Purpose: This study aims at defining the frequency and severity of late effects in a series of 288 long-term survivors of childhood cancer treated from 1962 to 1982 at the Giannina Gaslini Children's Research Hospital of Genoa, Italy.
Patients and methods: All cases with a diagnosis of malignancy in childhood and a minimum of 2.5 years from discontinuation of treatment were considered eligible. For all cases the study included physical, endocrinological, and psychological examination. Groups of patients selected according to treatment underwent cardiac, pulmonary, orthopedic, and ophthalmologic evaluation. The sequelae observed were scored according to a grading system in which asymptomatic subclinical defects are distinguished from those that are sufficiently symptomatic to require some type of corrective measure.

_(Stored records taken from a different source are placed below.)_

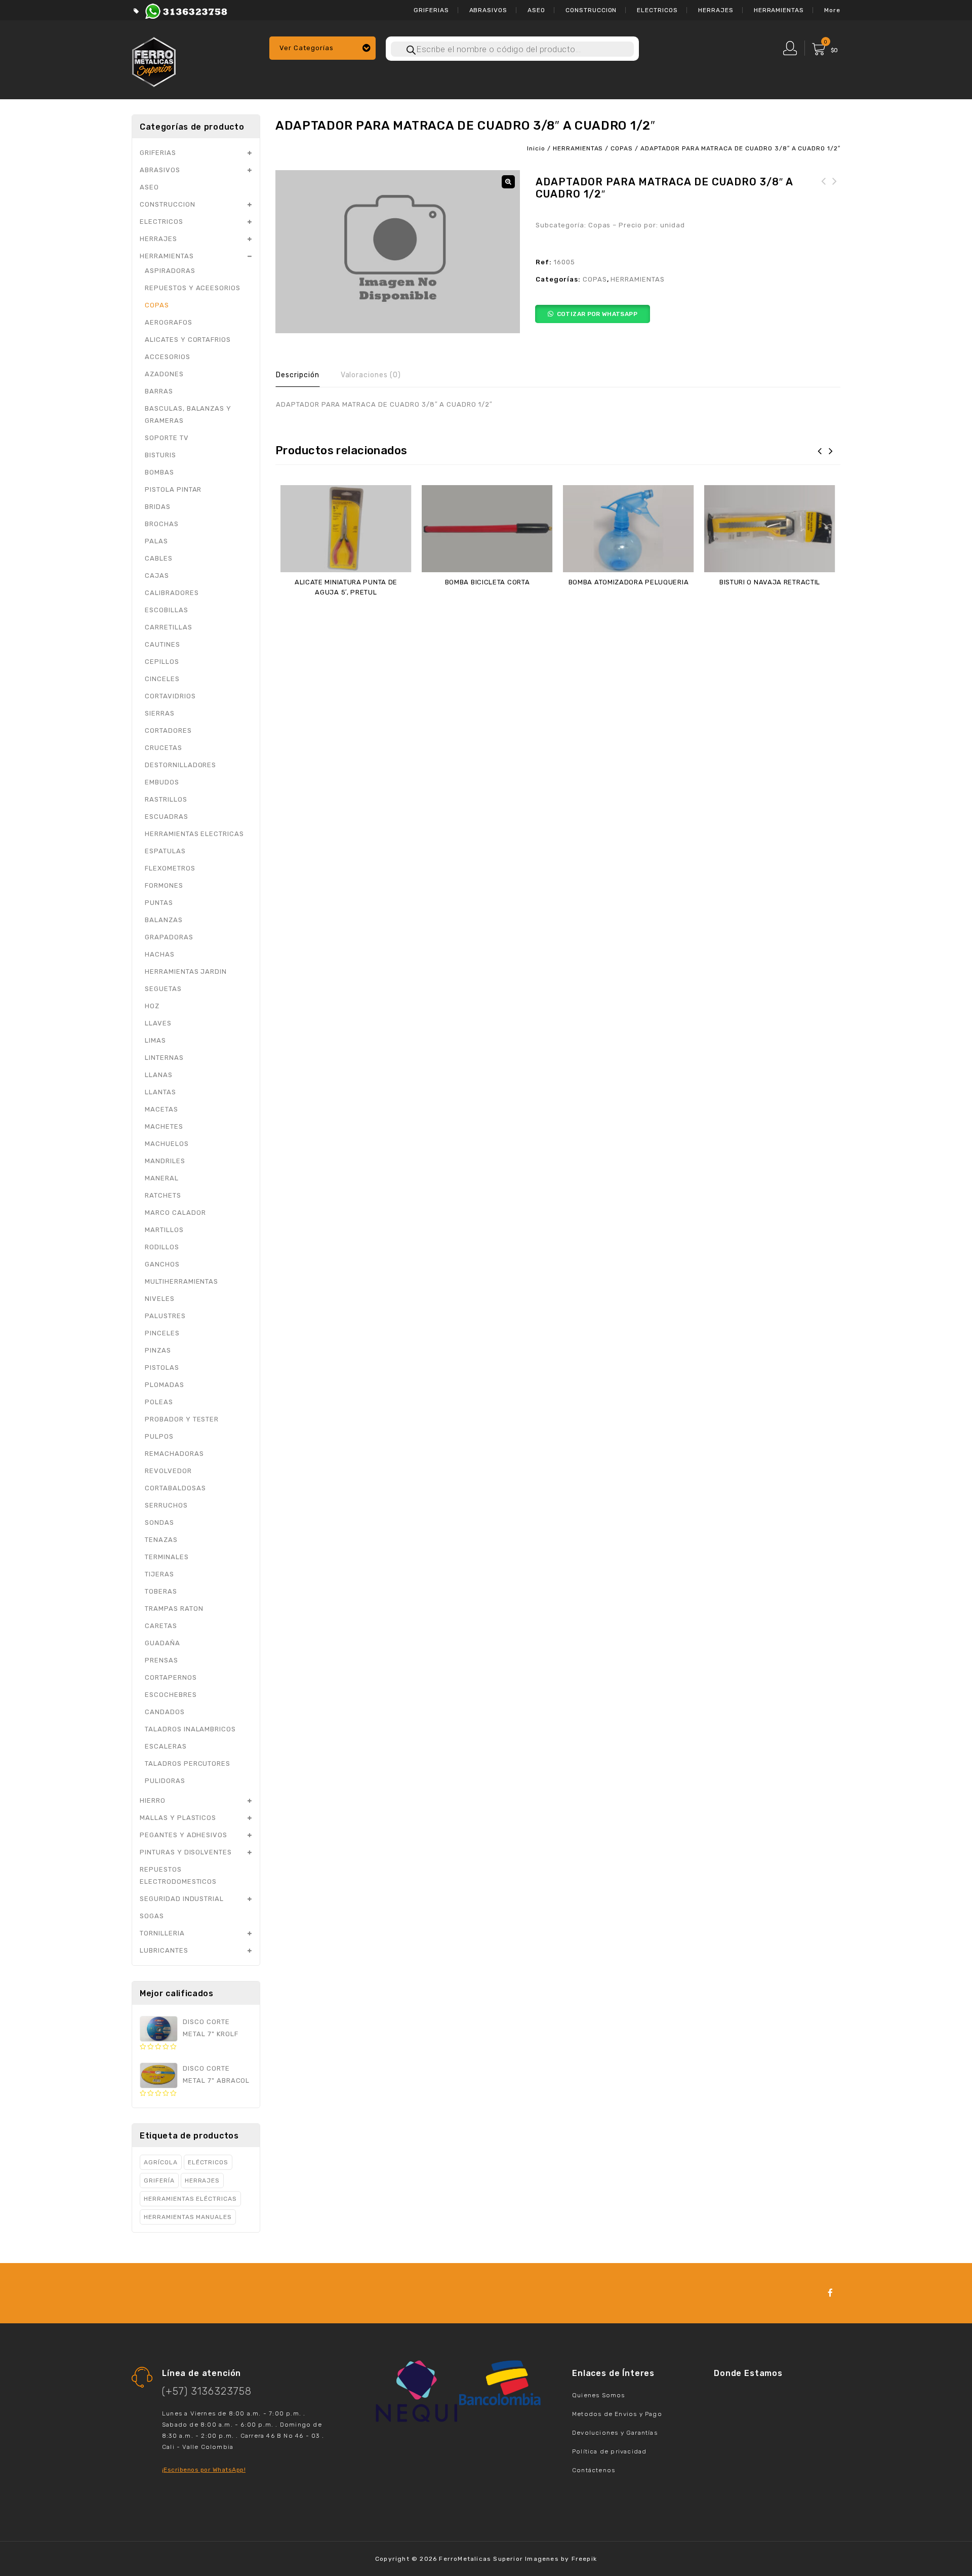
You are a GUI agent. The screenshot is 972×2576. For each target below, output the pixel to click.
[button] (508, 181)
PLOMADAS (164, 1385)
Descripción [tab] (297, 375)
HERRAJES (716, 10)
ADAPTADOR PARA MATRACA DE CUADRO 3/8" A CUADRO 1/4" (823, 199)
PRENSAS (161, 1660)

Results: Overall, 200 of 288 cases (69.4%) presented with some kind of abnormality. Symptomatic changes were present in 92 cases (42%); in these, severe and life-threatening late toxicity was reported in 61 (21.2%) and 12 cases (4.2%), respectively. The major risk factors appeared to be irradiation, type of tumor, and whether the patient had received therapy before 1974.
Conclusions: In our experience, this study demonstrates that there was a true excess of morbidity caused by the disease and its treatment in long-term survivors from almost any kind of childhood cancer. It also sheds light on how to prevent, diagnose, and adequately treat these patients and proposes specific criteria for the evaluation of the severity of delayed toxicity in long-term survivors of cancer in childhood.